Stored data entries:
#####

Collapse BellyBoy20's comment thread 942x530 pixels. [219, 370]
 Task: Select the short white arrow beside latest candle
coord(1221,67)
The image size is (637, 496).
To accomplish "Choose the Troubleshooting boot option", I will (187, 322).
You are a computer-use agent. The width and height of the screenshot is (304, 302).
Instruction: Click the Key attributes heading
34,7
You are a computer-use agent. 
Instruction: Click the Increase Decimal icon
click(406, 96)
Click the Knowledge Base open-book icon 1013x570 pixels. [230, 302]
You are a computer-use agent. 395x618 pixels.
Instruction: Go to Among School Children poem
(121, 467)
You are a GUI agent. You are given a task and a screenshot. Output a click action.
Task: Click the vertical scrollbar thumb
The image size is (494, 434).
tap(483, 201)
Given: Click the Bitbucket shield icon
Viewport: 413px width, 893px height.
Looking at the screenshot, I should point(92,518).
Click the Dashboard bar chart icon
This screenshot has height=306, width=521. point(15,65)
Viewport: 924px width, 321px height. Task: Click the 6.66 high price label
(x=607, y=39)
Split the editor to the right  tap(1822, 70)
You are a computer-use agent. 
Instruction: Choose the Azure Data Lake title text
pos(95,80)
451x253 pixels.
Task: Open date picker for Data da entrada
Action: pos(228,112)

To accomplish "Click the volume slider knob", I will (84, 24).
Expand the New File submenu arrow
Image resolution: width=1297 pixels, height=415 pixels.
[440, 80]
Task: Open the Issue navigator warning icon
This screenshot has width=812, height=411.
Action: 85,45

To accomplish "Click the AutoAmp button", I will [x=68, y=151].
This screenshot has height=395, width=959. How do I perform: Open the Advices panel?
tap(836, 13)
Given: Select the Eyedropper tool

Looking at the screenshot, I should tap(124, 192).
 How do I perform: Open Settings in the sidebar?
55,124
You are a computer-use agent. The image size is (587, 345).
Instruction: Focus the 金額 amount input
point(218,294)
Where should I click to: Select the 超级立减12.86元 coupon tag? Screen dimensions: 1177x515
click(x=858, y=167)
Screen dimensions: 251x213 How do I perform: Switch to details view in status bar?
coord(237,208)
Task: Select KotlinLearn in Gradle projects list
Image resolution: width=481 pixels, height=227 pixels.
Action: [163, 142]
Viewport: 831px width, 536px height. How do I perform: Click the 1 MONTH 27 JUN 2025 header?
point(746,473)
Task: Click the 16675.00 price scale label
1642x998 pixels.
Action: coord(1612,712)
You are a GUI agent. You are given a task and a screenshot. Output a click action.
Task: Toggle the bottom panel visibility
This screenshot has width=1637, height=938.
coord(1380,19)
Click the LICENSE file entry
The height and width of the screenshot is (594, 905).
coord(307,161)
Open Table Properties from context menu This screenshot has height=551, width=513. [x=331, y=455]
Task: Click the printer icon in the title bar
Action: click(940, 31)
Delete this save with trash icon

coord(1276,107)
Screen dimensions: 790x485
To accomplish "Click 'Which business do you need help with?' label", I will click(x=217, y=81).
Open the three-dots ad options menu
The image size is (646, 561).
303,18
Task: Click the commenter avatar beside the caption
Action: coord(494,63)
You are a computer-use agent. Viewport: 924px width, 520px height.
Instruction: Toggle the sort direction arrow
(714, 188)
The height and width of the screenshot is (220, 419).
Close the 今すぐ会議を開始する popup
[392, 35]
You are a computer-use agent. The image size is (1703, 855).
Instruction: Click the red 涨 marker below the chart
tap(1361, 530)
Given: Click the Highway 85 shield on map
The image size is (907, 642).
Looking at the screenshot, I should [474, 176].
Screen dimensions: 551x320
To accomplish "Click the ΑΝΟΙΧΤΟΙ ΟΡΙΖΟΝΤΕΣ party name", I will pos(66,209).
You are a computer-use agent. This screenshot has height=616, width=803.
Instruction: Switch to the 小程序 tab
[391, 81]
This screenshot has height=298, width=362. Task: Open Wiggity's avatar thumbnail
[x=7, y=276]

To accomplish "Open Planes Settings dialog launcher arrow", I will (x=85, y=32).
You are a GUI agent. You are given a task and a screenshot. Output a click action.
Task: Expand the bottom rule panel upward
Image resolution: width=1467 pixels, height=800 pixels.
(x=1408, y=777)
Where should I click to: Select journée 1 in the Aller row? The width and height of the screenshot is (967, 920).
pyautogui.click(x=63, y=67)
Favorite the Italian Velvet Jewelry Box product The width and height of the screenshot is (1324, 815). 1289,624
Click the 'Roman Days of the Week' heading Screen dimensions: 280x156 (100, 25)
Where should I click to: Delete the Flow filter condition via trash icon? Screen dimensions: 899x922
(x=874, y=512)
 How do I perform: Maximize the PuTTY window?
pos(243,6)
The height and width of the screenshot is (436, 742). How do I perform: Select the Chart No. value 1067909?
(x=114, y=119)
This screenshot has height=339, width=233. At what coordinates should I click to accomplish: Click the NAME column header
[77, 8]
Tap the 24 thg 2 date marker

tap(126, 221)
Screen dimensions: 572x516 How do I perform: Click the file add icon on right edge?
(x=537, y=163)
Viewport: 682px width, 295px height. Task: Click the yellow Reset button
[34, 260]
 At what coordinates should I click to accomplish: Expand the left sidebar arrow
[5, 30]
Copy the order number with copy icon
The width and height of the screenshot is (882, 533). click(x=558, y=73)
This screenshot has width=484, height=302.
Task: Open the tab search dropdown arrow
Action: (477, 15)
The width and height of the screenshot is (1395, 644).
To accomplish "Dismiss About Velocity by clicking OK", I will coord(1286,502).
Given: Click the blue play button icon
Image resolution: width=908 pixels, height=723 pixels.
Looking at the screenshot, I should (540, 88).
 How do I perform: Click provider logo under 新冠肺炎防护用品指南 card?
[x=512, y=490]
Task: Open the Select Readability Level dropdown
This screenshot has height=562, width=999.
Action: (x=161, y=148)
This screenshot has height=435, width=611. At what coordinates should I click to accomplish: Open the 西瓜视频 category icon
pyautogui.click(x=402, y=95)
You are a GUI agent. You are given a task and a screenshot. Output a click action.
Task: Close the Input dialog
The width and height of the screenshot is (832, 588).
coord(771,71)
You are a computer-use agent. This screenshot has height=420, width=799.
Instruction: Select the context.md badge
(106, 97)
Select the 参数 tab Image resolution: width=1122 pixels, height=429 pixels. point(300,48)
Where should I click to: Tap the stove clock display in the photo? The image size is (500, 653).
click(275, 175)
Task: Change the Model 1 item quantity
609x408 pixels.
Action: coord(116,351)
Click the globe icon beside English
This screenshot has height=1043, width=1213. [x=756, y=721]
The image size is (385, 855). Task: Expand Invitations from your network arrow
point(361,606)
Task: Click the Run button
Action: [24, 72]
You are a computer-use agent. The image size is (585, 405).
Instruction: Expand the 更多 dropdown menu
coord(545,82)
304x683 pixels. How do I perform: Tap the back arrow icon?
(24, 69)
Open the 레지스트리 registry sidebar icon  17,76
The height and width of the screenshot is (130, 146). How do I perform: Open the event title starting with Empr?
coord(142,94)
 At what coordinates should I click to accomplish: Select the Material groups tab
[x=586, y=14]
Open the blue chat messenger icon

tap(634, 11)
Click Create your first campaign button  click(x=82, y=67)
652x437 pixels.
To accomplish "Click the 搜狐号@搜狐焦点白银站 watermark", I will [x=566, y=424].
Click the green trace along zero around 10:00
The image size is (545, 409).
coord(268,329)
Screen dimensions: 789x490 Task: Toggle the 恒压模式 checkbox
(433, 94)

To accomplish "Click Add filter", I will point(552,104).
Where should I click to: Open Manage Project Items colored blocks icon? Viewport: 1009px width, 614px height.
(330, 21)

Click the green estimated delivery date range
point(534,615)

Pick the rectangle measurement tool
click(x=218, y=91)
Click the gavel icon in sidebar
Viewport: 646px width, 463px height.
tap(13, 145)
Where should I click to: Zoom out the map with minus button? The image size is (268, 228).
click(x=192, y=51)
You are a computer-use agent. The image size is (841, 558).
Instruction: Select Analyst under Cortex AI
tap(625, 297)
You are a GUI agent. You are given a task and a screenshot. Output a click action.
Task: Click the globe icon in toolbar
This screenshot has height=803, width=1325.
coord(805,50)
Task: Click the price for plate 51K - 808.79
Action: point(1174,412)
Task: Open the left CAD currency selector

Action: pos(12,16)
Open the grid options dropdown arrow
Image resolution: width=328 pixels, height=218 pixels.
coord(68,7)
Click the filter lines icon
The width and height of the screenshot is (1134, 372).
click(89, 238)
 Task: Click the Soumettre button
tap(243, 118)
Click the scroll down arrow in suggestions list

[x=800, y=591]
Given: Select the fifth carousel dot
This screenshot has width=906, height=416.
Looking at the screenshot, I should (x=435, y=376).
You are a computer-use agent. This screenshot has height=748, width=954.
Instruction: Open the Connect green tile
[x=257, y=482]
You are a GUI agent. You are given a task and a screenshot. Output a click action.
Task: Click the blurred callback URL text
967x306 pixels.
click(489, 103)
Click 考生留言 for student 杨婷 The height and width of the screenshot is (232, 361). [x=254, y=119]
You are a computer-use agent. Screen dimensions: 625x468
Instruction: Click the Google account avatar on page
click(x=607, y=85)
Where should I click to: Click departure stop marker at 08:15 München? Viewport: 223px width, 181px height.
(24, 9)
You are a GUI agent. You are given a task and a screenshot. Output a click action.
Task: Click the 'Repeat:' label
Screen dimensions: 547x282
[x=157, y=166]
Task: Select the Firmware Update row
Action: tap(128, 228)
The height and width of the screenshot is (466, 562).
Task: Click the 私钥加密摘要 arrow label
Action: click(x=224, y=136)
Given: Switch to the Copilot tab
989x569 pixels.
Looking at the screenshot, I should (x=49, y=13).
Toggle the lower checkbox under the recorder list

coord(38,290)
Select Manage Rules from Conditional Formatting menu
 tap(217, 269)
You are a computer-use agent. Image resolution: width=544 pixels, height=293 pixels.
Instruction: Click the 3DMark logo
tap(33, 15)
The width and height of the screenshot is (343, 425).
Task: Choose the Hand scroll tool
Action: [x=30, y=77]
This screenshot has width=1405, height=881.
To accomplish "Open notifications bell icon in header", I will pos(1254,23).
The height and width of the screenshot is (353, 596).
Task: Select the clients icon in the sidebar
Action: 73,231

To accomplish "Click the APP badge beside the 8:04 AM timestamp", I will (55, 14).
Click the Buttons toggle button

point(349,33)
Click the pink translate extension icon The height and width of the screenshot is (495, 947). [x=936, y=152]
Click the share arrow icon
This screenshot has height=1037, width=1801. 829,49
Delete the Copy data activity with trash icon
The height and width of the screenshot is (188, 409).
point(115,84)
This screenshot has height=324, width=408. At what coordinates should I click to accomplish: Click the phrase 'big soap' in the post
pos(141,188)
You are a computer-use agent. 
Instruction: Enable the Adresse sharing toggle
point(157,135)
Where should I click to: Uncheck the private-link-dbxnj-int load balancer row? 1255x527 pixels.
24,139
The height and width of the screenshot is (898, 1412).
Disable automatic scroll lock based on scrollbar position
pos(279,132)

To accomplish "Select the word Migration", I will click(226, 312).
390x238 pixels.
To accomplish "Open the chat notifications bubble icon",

#####

◆ What the exercise asks: Reproduce exactly the entries above, limited to the lines from the one with "Where should I click to: Click" through the one with "You are a computer-use agent. Image", both included.

◆ Task response:
Where should I click to: Click departure stop marker at 08:15 München? Viewport: 223px width, 181px height.
(24, 9)
You are a GUI agent. You are given a task and a screenshot. Output a click action.
Task: Click the 'Repeat:' label
Screen dimensions: 547x282
[x=157, y=166]
Task: Select the Firmware Update row
Action: tap(128, 228)
The height and width of the screenshot is (466, 562).
Task: Click the 私钥加密摘要 arrow label
Action: click(x=224, y=136)
Given: Switch to the Copilot tab
989x569 pixels.
Looking at the screenshot, I should (x=49, y=13).
Toggle the lower checkbox under the recorder list

coord(38,290)
Select Manage Rules from Conditional Formatting menu
 tap(217, 269)
You are a computer-use agent. Image resolution: width=544 pixels, height=293 pixels.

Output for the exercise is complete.